The complete set of records should be given again verbatim.

......

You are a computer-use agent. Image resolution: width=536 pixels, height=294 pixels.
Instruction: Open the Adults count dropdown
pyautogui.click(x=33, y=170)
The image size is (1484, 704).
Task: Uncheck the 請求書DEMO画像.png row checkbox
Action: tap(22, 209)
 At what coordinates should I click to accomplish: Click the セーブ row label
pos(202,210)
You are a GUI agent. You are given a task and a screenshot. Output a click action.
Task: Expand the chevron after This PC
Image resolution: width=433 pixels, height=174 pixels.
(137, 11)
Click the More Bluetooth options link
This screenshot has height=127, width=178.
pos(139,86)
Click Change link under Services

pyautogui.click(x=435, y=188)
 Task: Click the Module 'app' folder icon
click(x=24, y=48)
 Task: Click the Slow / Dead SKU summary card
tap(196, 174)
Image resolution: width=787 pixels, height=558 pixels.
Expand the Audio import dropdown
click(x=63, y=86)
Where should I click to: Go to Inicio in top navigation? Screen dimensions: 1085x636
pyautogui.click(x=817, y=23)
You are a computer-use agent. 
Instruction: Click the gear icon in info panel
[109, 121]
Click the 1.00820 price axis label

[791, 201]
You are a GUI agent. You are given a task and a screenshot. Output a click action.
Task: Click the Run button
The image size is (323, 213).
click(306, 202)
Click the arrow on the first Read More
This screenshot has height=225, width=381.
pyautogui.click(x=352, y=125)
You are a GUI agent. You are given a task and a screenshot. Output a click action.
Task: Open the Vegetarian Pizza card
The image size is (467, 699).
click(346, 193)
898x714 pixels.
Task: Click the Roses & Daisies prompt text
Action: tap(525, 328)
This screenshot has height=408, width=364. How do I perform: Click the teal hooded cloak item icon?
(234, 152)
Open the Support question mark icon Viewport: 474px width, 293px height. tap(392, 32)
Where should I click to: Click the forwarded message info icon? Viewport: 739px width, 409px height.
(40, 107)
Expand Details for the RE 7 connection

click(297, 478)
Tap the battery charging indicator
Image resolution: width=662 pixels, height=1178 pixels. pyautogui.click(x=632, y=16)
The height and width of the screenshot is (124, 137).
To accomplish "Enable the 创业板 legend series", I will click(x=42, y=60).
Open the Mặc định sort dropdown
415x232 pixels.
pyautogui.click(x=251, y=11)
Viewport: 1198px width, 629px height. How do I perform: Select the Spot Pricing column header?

......

■ ANSWER TO THIS PROBLEM ■
You are a computer-use agent. Image resolution: width=536 pixels, height=294 pixels.
Instruction: Open the Adults count dropdown
pyautogui.click(x=33, y=170)
The image size is (1484, 704).
Task: Uncheck the 請求書DEMO画像.png row checkbox
Action: tap(22, 209)
 At what coordinates should I click to accomplish: Click the セーブ row label
pos(202,210)
You are a GUI agent. You are given a task and a screenshot. Output a click action.
Task: Expand the chevron after This PC
Image resolution: width=433 pixels, height=174 pixels.
(137, 11)
Click the More Bluetooth options link
This screenshot has height=127, width=178.
pos(139,86)
Click Change link under Services

pyautogui.click(x=435, y=188)
 Task: Click the Module 'app' folder icon
click(x=24, y=48)
 Task: Click the Slow / Dead SKU summary card
tap(196, 174)
Image resolution: width=787 pixels, height=558 pixels.
Expand the Audio import dropdown
click(x=63, y=86)
Where should I click to: Go to Inicio in top navigation? Screen dimensions: 1085x636
pyautogui.click(x=817, y=23)
You are a computer-use agent. 
Instruction: Click the gear icon in info panel
[109, 121]
Click the 1.00820 price axis label

[791, 201]
You are a GUI agent. You are given a task and a screenshot. Output a click action.
Task: Click the Run button
The image size is (323, 213).
click(306, 202)
Click the arrow on the first Read More
This screenshot has height=225, width=381.
pyautogui.click(x=352, y=125)
You are a GUI agent. You are given a task and a screenshot. Output a click action.
Task: Open the Vegetarian Pizza card
The image size is (467, 699).
click(346, 193)
898x714 pixels.
Task: Click the Roses & Daisies prompt text
Action: tap(525, 328)
This screenshot has height=408, width=364. How do I perform: Click the teal hooded cloak item icon?
(234, 152)
Open the Support question mark icon Viewport: 474px width, 293px height. tap(392, 32)
Where should I click to: Click the forwarded message info icon? Viewport: 739px width, 409px height.
(40, 107)
Expand Details for the RE 7 connection

click(297, 478)
Tap the battery charging indicator
Image resolution: width=662 pixels, height=1178 pixels. pyautogui.click(x=632, y=16)
The height and width of the screenshot is (124, 137).
To accomplish "Enable the 创业板 legend series", I will click(x=42, y=60).
Open the Mặc định sort dropdown
415x232 pixels.
pyautogui.click(x=251, y=11)
Viewport: 1198px width, 629px height. How do I perform: Select the Spot Pricing column header?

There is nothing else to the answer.